Bus Fare Hike in São Paulo, Brazil

From afar, the first obvious manifestation occurred in early June last year, in response to a hike in bus fares in São Paulo, Brazil’s largest city. No one likes cost-of-living increases, and people are especially apt to notice centrally administered transit price hikes, and know just who to blame. It’s all the more infuriating when the national government is spending $27 billion on sporting events — including the 2016 Olympics in Rio — that are notoriously parasitic, providing little gain and much pain for locals. (A Free Fare Movement was mentioned in conjunction with the uprisings, although it is unclear whether they initiated the protests or piggybacked.)

By the time international media starts paying attention, about mid-month, lavish spending on FIFA events and the Olympics are already mentioned as points of contention. The fare hikes were rolled back by the end of June and President Dilma Rousseff promised reforms including greater investment in transit, health care and public education.
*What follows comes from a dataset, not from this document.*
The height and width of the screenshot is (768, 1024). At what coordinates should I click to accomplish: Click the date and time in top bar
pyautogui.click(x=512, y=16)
Police violence was pervasive and brutal.

“Heavily Scripted” Mass Strike

By July, the initial round of mass protests died down. A Forbes contributor cited a Brazilian newspaper’s count of the cities swept up in the unrest — 353 — and a São Paulo newspaper’s research, which showed that 77 percent of the protesters had some degree of higher education, over half were younger than 25, and 71 percent were first-time protesters. On July 11, the labor movement conducted a one-day mass strike across multiple cities, with bank tellers, bus drivers and dockworkers demanding a shorter work week in addition to greater spending on transit, education and health care. The New York Times described the action as “heavily scripted,” stating that some organizers “even met in advance with the authorities to work out the rules of the protest.” The whiff of tear gas was faint.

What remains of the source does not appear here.